One of the protestors was woman who not too long ago joined a hunger strike in downtown Raleigh against immigration laws.

"A lot of immigrants are living in fear right now, undocumented immigrants especially," illegal immigrant Loida Silva said.

Silva was brought to North Carolina as a child illegally and has lived in the state since then.

Protestors like Silva gathered at Nash Square with signs and a message of opposition to a law, they say, would lead to racial profiling and discrimination. They also want to inform others of an immigration system they say is broken.

"Everything that we can do helps, because it raises awareness about what's happening to undocumented immigrants," Silva said.

Organizers call Thursday's rally a march to protest racial profiling and discrimination against immigrants and all minority communities.

"I think that we need to change the language of how we address the question of immigration," said Fernando Mejia, with the NC Justice Center.

He says the Arizona law would hurt, not help.
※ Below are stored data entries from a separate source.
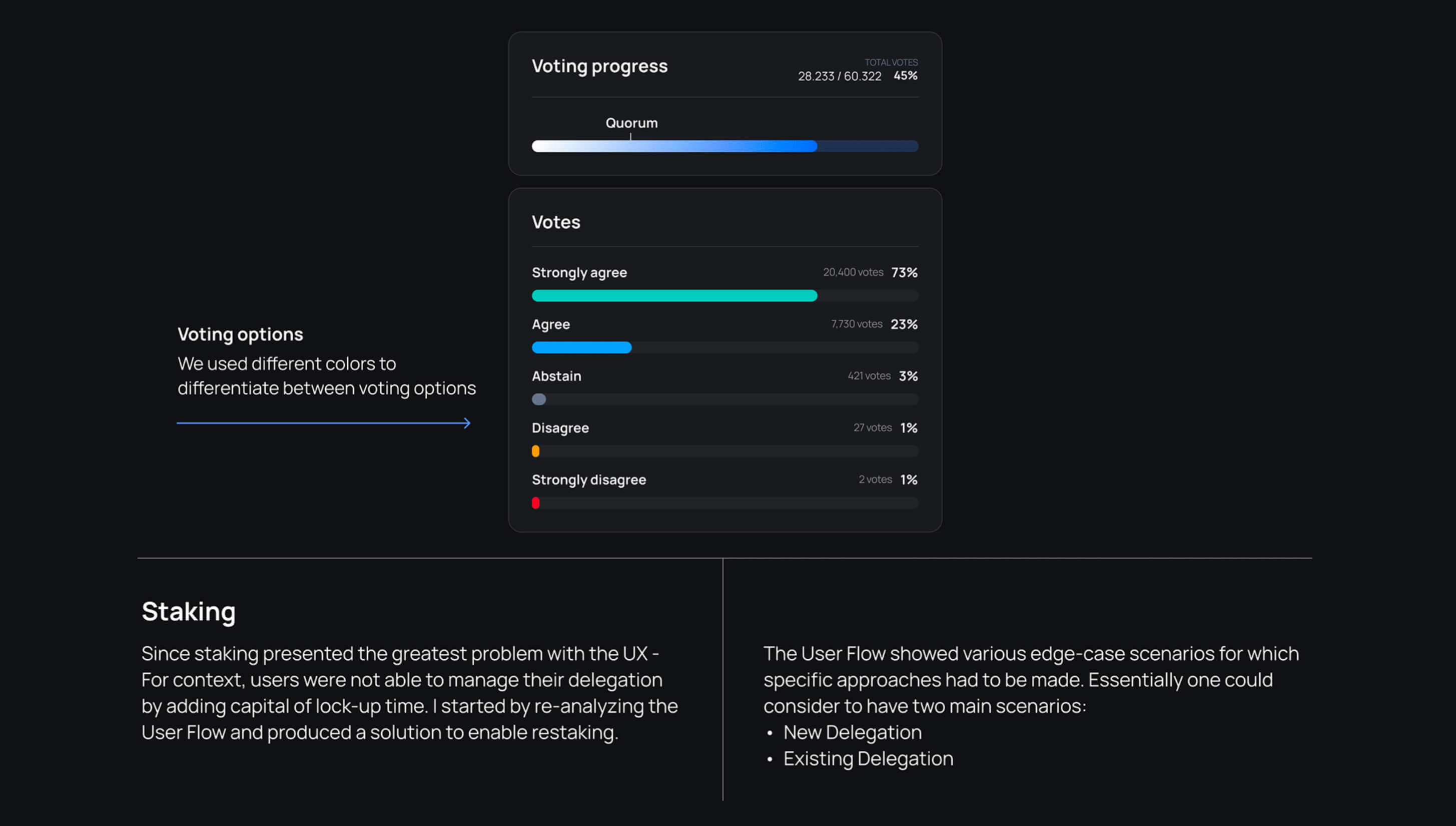Select the Abstain voting option
This screenshot has width=1456, height=826.
click(556, 375)
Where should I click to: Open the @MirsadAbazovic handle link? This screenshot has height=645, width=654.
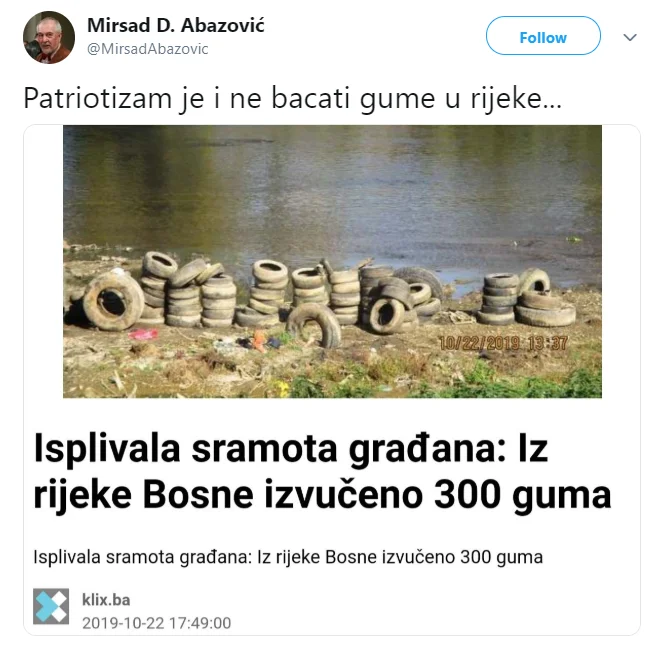coord(148,49)
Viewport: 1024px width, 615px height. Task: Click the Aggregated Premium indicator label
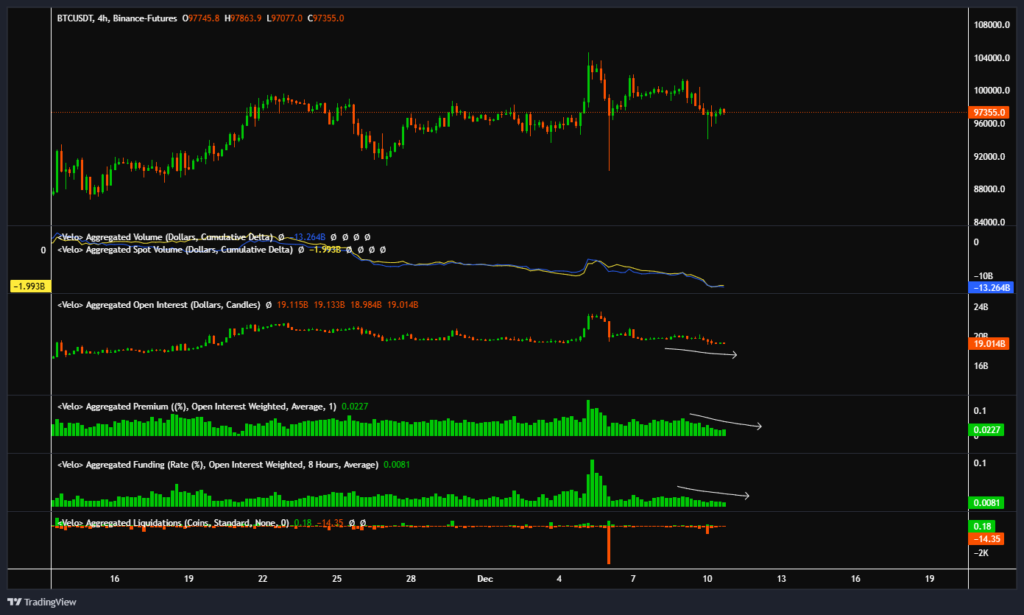(190, 407)
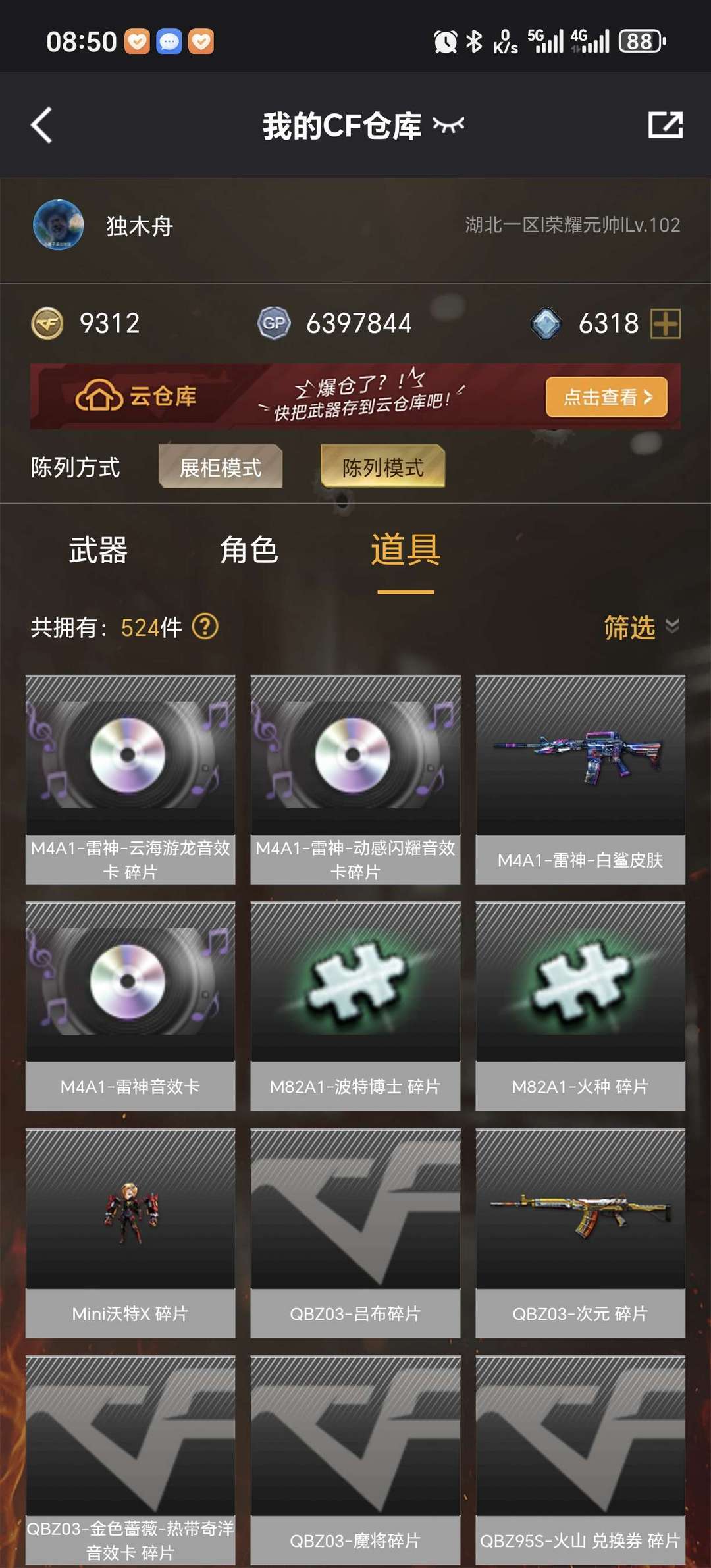Toggle the closed-eye privacy icon
The width and height of the screenshot is (711, 1568).
click(448, 124)
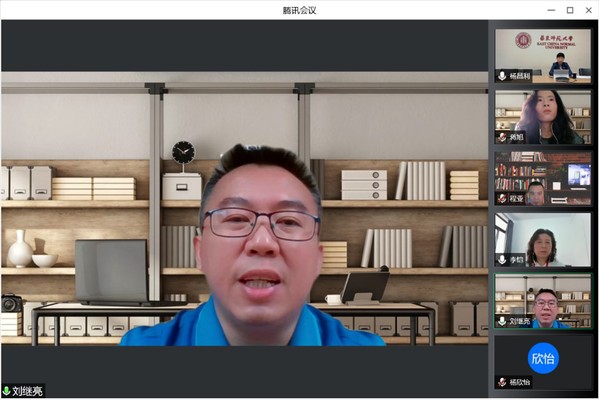This screenshot has height=400, width=599.
Task: Click the mic icon on the white-wall woman's tile
Action: click(x=502, y=260)
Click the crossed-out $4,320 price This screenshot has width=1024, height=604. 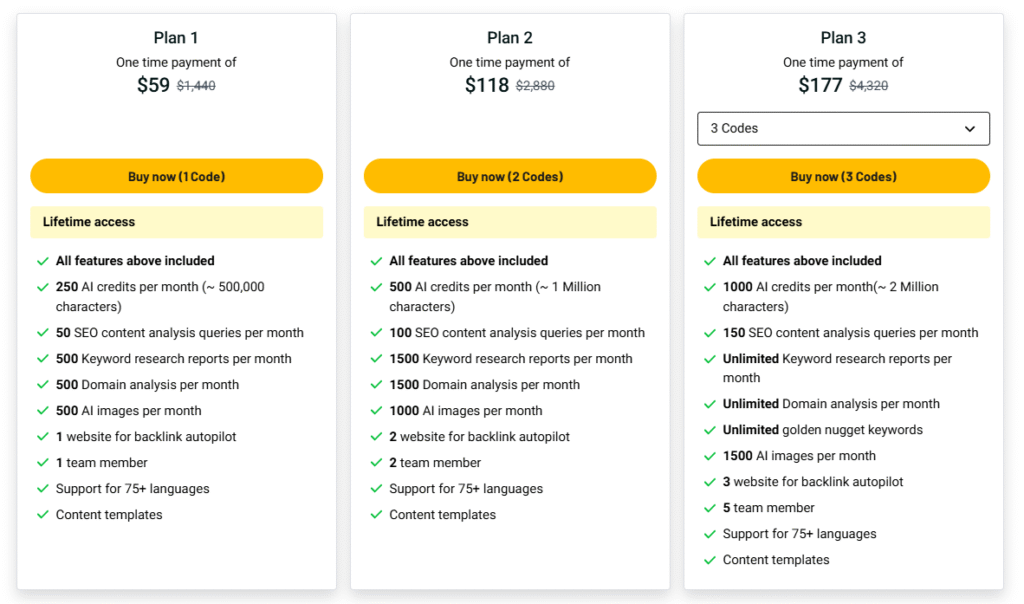(x=868, y=86)
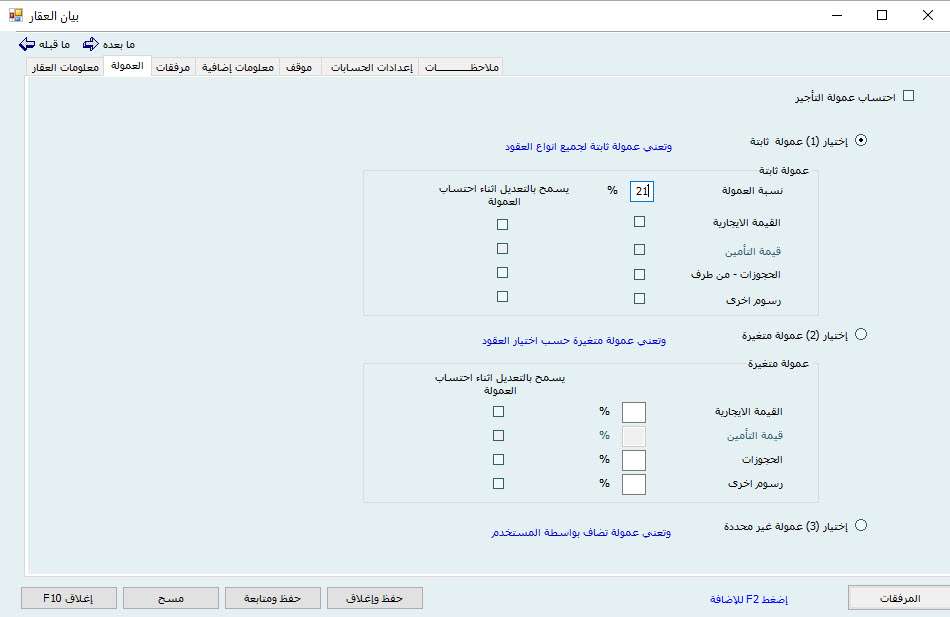Check رسوم اخرى box under fixed commission
950x617 pixels.
pos(640,298)
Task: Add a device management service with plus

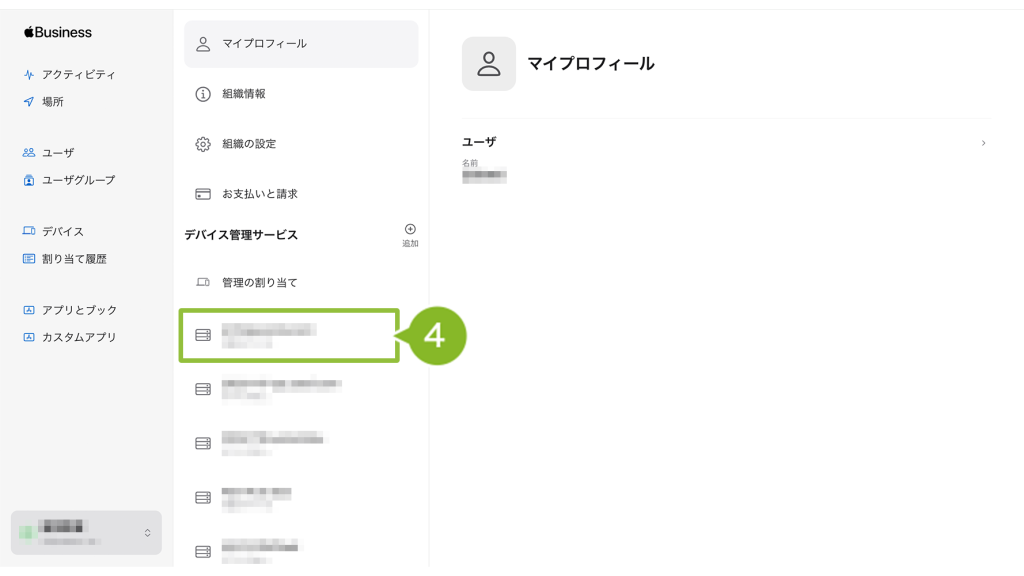Action: click(x=410, y=230)
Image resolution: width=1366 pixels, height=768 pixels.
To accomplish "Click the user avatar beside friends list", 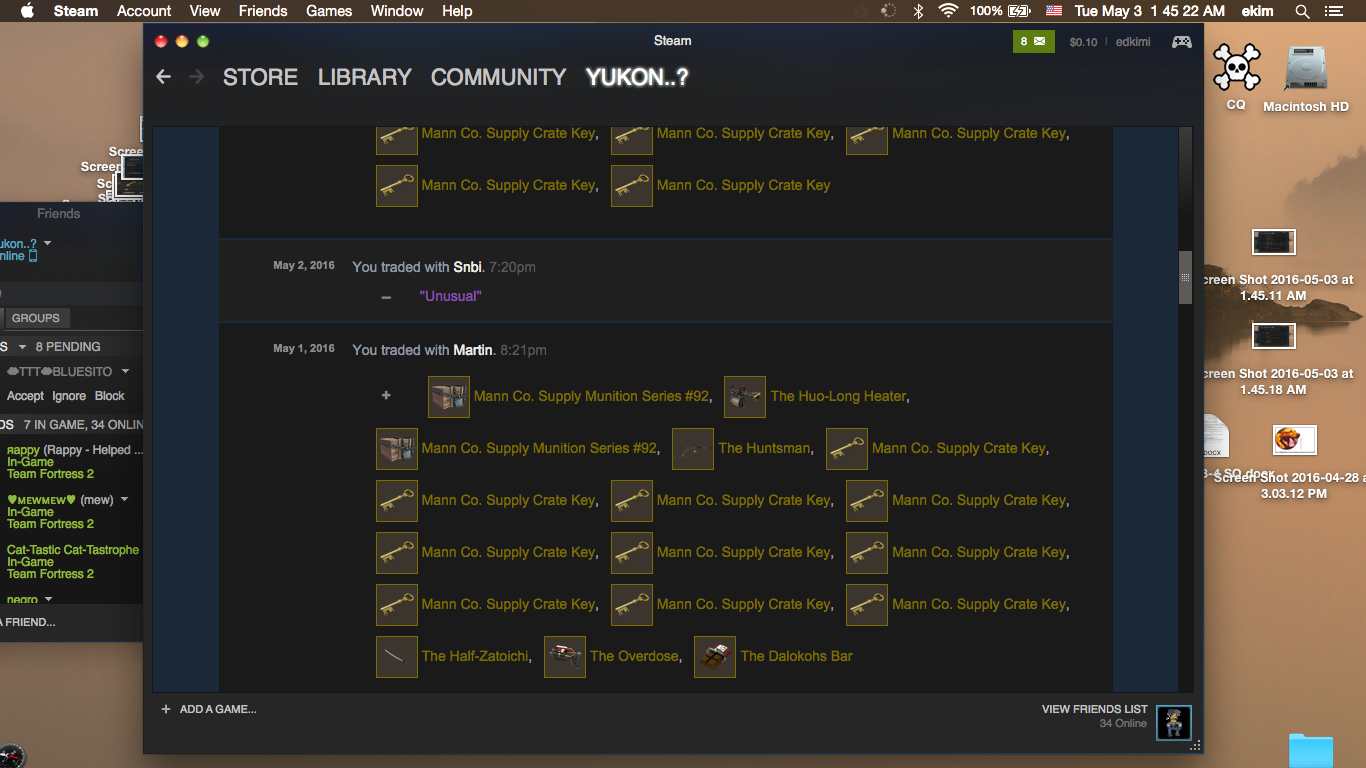I will [1173, 722].
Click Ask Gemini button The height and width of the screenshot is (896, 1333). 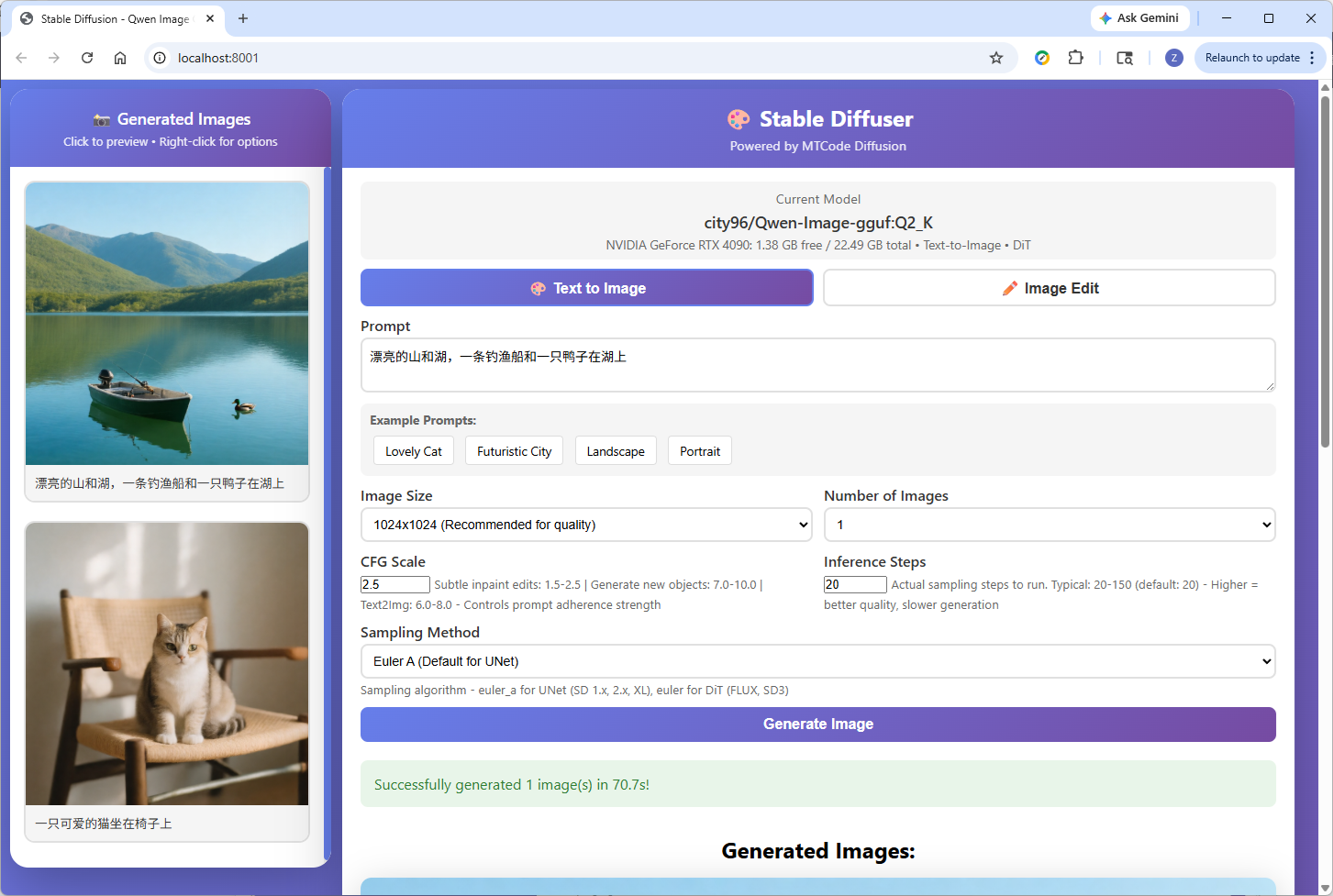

"This law is very simplistic, it doesn't address the complexities of the immigration system," Mejia said. "So we think that it's not the way to go, because it also has the propensity for racial profiling.

But those in favor of Arizona's law - of actively seeking out illegal immigrants and sending them back where they came from - say the law doesn't need to address complexities, they say, what it needs is to be upheld.

"The solution is to enforce our existing constitutional requirements, our existing border and immigration laws," said William Gheen, founder of Americans for Legal Immigration.

He says Arizona got it right - tough laws and tough enforcement. He says it's the only way to avoid a bleak future.

"The violence that you see killing 70, 80, 90 people per day in Mexico will sweep into places like Wake County, Mantio, Outer Banks, Charlotte and at that point there will be nothing we can do politically or peacefully to defend ourselves," Gheen said.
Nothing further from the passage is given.